DATA SUPPLIED START
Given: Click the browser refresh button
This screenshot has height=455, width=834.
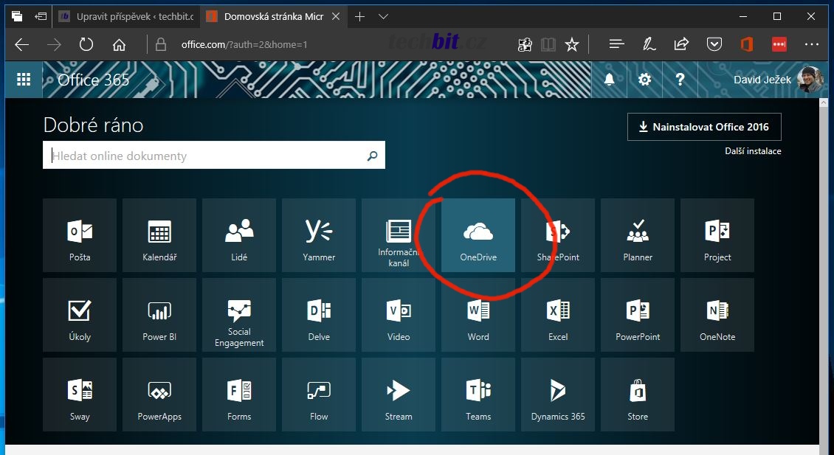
DATA SUPPLIED END
DATA SUPPLIED START
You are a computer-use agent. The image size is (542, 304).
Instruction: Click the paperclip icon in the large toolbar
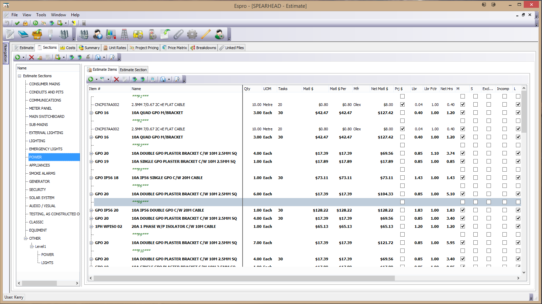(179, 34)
DATA SUPPLIED END
● EXERCISE:
Above are the entries. Quote exactly the lines from the one bearing "Given: Click the browser refresh button" through the one bearing "This screenshot has height=455, width=834.".

● EXPECTED ANSWER:
Given: Click the browser refresh button
This screenshot has height=455, width=834.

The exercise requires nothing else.